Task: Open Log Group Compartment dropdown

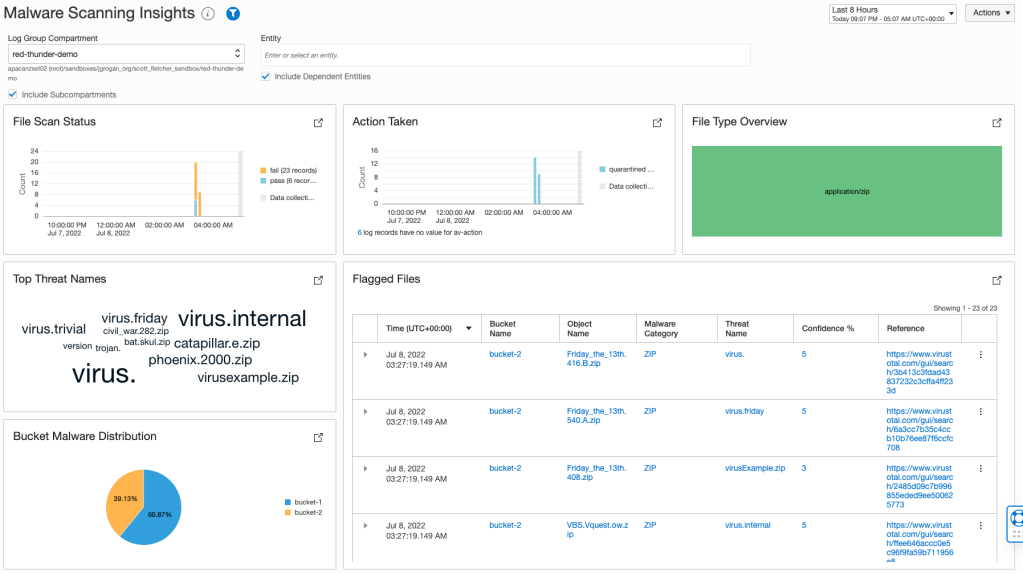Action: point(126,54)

════════════════

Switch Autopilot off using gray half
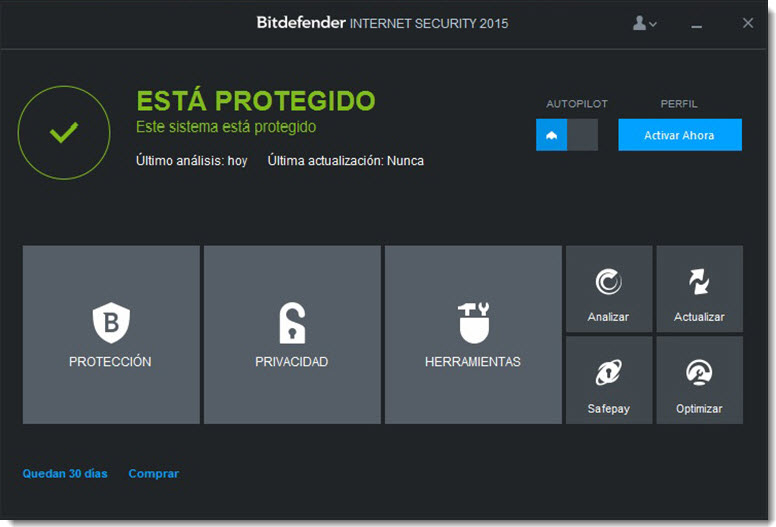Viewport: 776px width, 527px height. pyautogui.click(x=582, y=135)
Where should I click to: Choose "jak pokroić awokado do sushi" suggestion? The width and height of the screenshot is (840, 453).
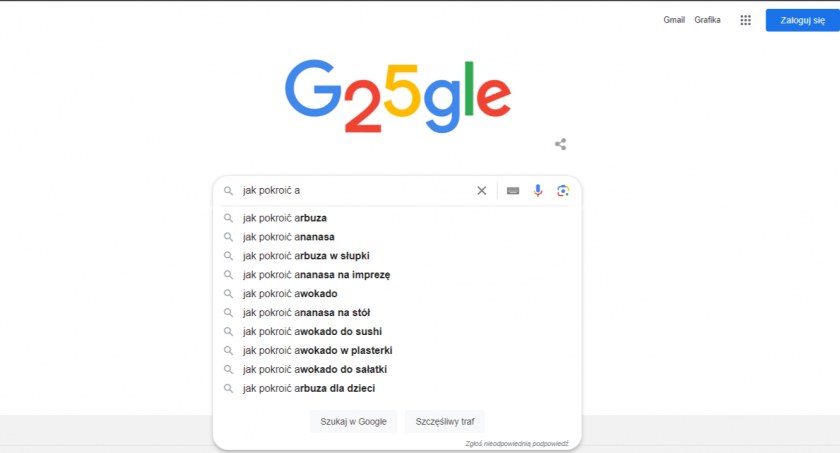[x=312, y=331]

════════════════

> **Task to complete**
Give the lines of the items as a numbered list, starting at the line that contains "Switch Autopilot off using gray half" and ending at the line that contains "[x=312, y=331]", with blank lines and pictures left out.

> **Problem solution**
1. Switch Autopilot off using gray half
2. Viewport: 776px width, 527px height. pyautogui.click(x=582, y=135)
3. Where should I click to: Choose "jak pokroić awokado do sushi" suggestion? The width and height of the screenshot is (840, 453).
4. [x=312, y=331]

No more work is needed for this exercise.